Nigdy nie zapomnę jednak, jak na prośbę byłego premiera Francji Laurenta Fabiusa, który prowadził wówczas kampanię przeciwko europejskiej konstytucji, zaprosiłem na jedno z organizowanych przez niego spotkań Adama Michnika. Zapytany o to, co myśli na temat rozszerzenia Unii Europejskiej o kraje Europy Środkowo-Wschodniej, powiedział, że woli być ariergardą Europy, niż awangardą Azji. Myślę, że podobne przekonanie podziela wielu Polaków.

Czy Europa Wschodnia została wynaleziona przez Europę Zachodnią? 

– Rzeczywiście pojawiła się taka teza, postawił ją w latach dziewięćdziesiątych amerykański historyk Larry Wolff, w swojej słynnej książce „Wynalezienie Europy Wschodniej.
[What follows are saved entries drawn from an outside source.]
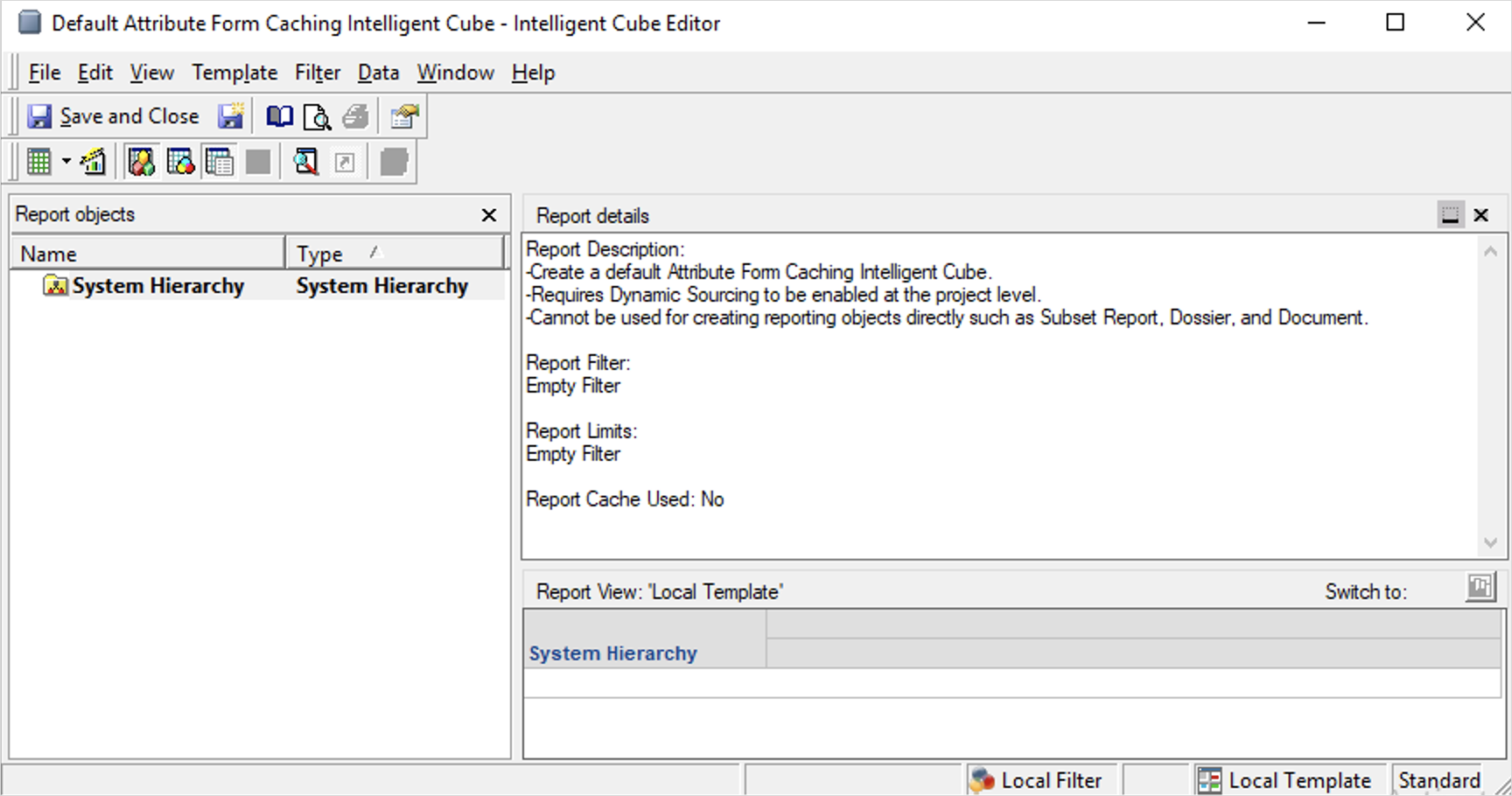Open the Data menu
Image resolution: width=1512 pixels, height=796 pixels.
pyautogui.click(x=378, y=73)
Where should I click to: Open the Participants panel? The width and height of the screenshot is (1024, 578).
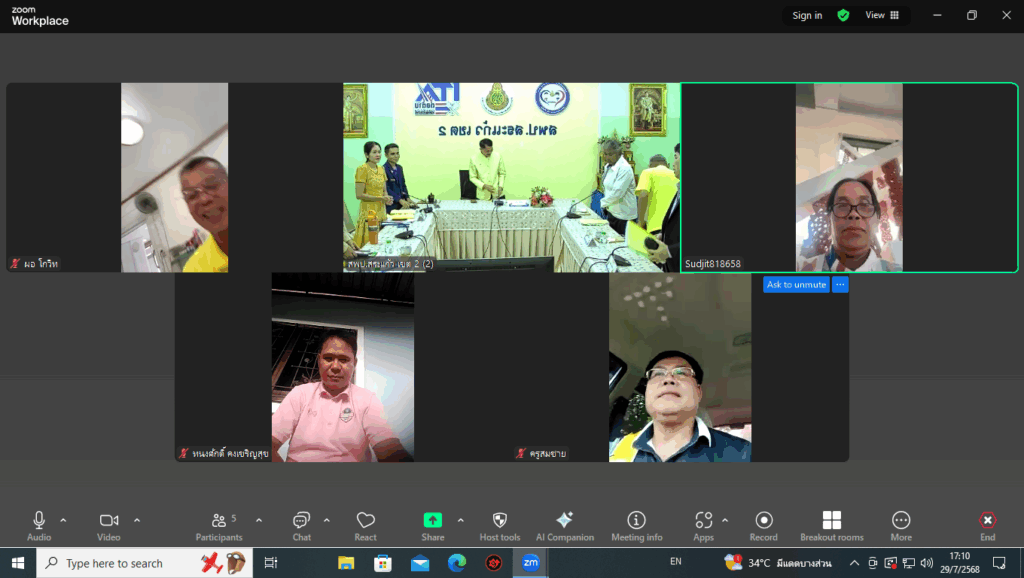[218, 524]
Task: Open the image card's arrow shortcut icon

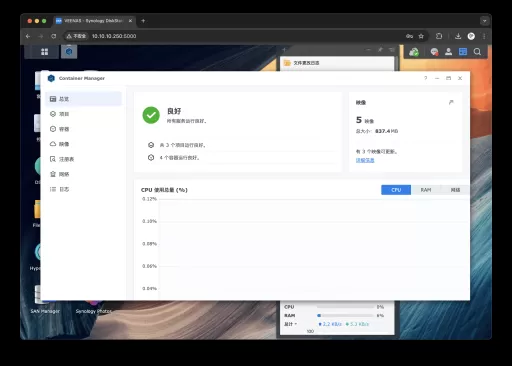Action: [451, 102]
Mapa cywilizacji w dobie Oświecenia”. Przekonywał w niej, że podział na Europę Zachodnią i Wschodnią jest jednym z najbardziej rozpowszechnionych stereotypów europejskich i że Europa Wschodnia jest produktem zachodnioeuropejskich myślicieli Oświecenia. Ci, jego zdaniem, mieli problem z odniesieniem się do peryferii Europy, więc skonstruowali mit Europy Wschodniej, odstającej ich zdaniem od cywilizacji zachodniej. Ja jednak nie jestem przekonany do takiej narracji. Uważam, że jest to zbyt duże uproszczenie i prowadzi do stygmatyzacji – całkowicie nieuprawnionej i bezzasadnej. 

W historii utrwalił się jednak mit „gorszej” Europy Wschodniej, którą należy „ucywilizować” i „uporządkować” według zachodnich wzorców. Czy taki paradygmat myślenia o Europie Wschodniej jest jeszcze dziś aktualny, wpływa w jakiś sposób na nasze wyobrażenia kulturowe?
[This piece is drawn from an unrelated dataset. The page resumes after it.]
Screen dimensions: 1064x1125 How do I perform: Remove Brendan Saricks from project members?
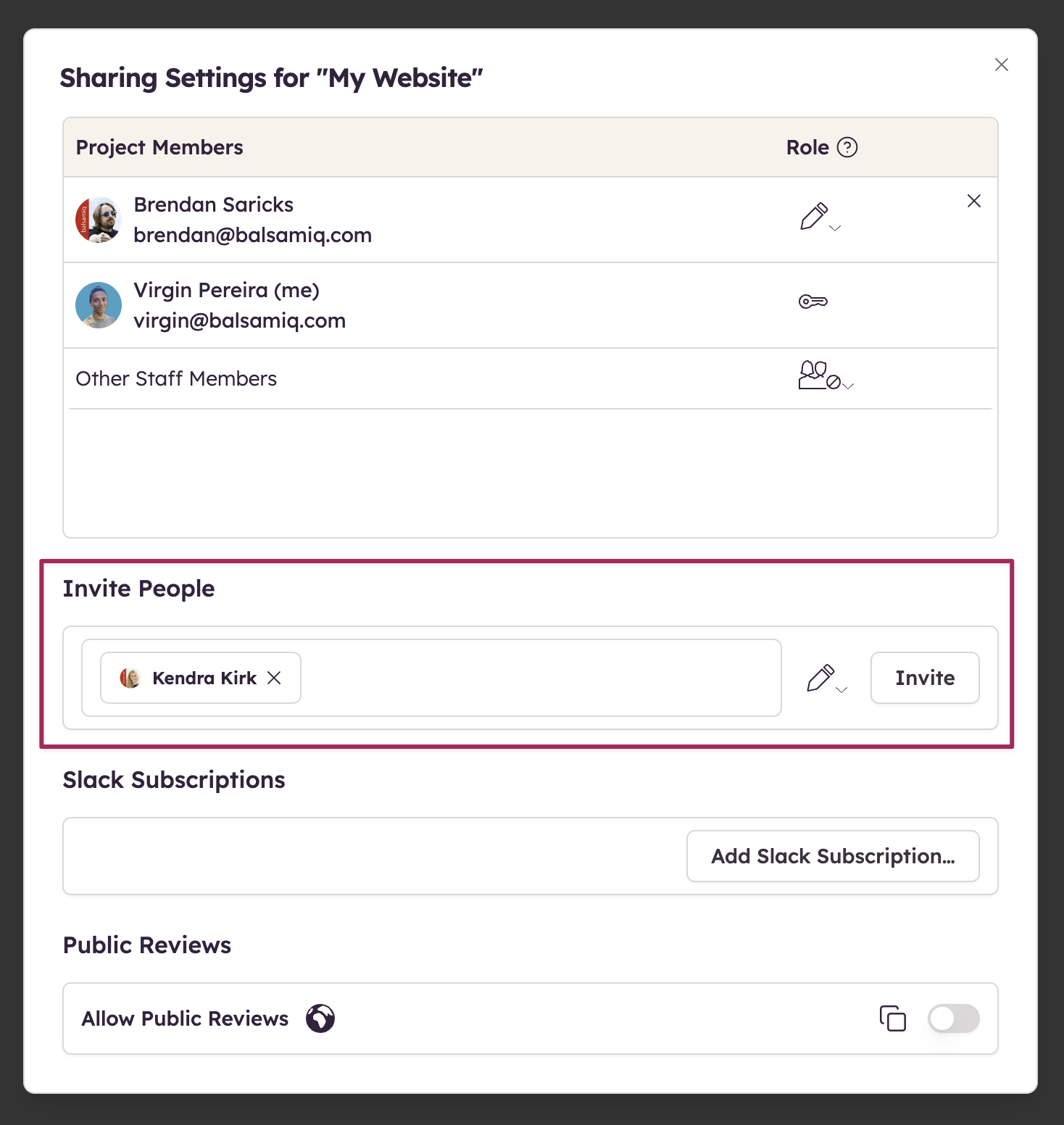tap(973, 201)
– Myślę, że nie. Obecnie nie jest to już naukowy paradygmat, a jeśli funkcjonuje, to ewentualnie w postaci stygmatu. Natomiast rzeczywiście były okresy w historii, kiedy takie myślenie było powszechne. Ów podział na Wschód i Zachód Europy rozważano nie tylko w kategoriach abstrakcyjnych, na poziomie świadomości, co wręcz pojawiały się próby jego obiektywizowania różnymi wskaźnikami – dochodu per capita, rozwoju przemysłowego, formy gospodarki. Obecnie jednak raczej się od tego odchodzi. Powołując się jeszcze na Oskara Haleckiego czy już na współczesnych myślicieli – nie jest to podział operacyjny. Dzisiaj mówi się raczej o Europie Środkowej czy Centralnej, to znacznie bardziej adekwatne określenie. 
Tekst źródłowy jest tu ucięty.